Je suppose que mes épisodes psychotiques ont laissé des traces dans mon cerveau car j'ai de la peine à me concentrer et je suis vite fatiguée (mais était-ce déjà le cas avant? je ne le sais pas car je ne m'étais pas posée la question). D'ailleurs, depuis quelques années, j'ai diminué mon temps de travail spontanément car j'ai maintenant besoin de trois jours de solitude pour me ressourcer.
Donc mon cadre de travail:
Je fais un travail intellectuel, indépendant. J'ai la chance d'avoir un bureau à moi mais je laisse toujours la porte ouverte comme cela je suis avec les autres sans être tout à fait avec les autres.
Vous dites que ce que je décris dans mon message à Lucas pourrait correspondre à n'importe quelle situation. C'est vrai mais si vous voyez mon bureau et mon appartement, vous verriez que le désordre dépasse la normale. Et pourtant, j'essaie de ranger, j'achète des classeurs, etc.
Le problème, c'est que ce qui disparaît de ma vue n'existe plus. Donc j'empile et j'empile ce qui pourrait un jour servir, comme cela je suis obligée de temps en temps de revoir mes piles (j'essaie de les classer par priorité et par genre mais quand je suis fatiguée, tout se mélange et c'est un vrai bordel).
Ma manière de travailler:
Ce qui est oral ne rentre pas, il faut que je l'écrive pour que j'assimile (sauf lorsque je suis dans une conversation avec une autre personne qui ne me perturbe pas, où je suis "concentrée" en totalité sur ce qu'elle dit et ressent). Donc j'écris des pages et des pages de résumé que je retravaille ensuite (c'était déjà ainsi du temps de l'école et de l'uni).
Pour la synthèse et recracher quelque chose qui tienne la route, il faut que je me mette en condition.

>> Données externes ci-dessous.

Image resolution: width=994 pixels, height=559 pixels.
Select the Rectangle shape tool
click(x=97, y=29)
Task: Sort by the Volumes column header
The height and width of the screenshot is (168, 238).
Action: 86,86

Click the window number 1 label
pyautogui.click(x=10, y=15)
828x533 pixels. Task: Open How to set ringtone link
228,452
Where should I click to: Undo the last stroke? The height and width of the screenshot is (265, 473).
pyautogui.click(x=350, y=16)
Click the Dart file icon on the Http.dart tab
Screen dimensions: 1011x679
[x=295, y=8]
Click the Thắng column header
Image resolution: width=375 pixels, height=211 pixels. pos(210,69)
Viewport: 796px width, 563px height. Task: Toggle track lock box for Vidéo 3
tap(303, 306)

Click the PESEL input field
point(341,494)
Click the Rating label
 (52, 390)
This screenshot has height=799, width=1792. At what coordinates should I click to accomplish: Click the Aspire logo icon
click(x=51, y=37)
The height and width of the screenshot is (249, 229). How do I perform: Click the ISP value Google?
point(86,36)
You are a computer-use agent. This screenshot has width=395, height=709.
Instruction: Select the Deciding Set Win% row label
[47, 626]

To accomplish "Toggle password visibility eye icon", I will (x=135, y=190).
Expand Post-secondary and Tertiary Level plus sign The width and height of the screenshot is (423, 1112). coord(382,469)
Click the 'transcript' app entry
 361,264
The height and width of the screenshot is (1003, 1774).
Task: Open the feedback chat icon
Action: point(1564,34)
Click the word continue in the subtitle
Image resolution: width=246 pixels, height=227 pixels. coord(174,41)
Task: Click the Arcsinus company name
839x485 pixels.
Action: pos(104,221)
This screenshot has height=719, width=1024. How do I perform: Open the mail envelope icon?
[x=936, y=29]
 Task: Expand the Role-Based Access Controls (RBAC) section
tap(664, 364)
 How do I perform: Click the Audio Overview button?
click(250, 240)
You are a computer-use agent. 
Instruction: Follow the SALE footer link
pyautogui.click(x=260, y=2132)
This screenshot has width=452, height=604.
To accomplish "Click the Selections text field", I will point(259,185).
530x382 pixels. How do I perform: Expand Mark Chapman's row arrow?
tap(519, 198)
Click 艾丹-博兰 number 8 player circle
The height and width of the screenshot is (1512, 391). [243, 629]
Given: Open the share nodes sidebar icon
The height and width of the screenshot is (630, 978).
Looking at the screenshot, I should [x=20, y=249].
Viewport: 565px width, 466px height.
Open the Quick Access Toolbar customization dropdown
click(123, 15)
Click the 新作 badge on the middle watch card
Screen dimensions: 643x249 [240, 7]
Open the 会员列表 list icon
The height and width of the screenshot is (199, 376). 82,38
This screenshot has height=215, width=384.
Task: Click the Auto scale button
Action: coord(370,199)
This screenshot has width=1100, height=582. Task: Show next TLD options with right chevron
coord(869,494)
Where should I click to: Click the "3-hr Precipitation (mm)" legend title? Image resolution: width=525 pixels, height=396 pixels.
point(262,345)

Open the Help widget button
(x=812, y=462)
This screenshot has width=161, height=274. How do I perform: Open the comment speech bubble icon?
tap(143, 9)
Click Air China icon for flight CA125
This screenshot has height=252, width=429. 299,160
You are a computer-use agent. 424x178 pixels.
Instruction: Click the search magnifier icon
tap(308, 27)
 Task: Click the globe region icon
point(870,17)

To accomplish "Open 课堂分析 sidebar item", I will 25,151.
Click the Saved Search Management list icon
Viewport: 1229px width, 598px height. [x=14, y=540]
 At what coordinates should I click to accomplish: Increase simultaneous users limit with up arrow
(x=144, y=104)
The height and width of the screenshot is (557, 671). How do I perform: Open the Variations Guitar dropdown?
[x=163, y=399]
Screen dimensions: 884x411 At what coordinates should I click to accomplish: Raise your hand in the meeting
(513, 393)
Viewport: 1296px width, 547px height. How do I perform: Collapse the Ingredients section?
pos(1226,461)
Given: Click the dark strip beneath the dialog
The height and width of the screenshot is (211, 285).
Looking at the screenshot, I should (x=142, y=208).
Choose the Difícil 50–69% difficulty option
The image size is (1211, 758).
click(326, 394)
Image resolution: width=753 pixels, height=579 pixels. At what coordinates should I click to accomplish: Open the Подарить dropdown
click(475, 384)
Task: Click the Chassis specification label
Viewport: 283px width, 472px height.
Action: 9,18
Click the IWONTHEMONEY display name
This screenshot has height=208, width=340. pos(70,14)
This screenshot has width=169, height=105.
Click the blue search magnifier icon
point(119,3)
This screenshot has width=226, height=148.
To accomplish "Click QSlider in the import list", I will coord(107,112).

Cela veut dire ne pas être fatiguée (donc avoir bien dormi). Me mettre en condition? C'est un peu comme si je me mettais en transe. Tant que je n'atteins pas cet état, je ne cesse d'avoir des pensées perturbatrices (je pense que ce n'est pas exceptionnel et que c'est le cas pour tout le monde).
Cet état de "transe" me fait penser à l'auto hypnose. Enfant, je tentais spontanément cette dissociation faite d'autosuggestion lorsque je n'arrivais pas m'endormir. Cette dissociation, je l'ai aussi pratiquée pour échapper à des maux de tête ou pour m'"absenter" lorsque je me faisais battre par mon conjoint, jusqu'à ce que je trouve le courage de fuir.
Voilà donc où j'en suis. Maintenant que j'ai trouvé aussi une sorte d'identité par la peinture, je me dis que le travail ne m'est plus aussi indispensable sur le plan de l'équilibre psychique. En revanche, il l'est sur le plan économique. Alors tant que je peux continuer...
Amicalement et merci pour votre médiation, et bon courage puisque je vois dans une autre discussion que vous avez actuellement de la peine de vous concentrer.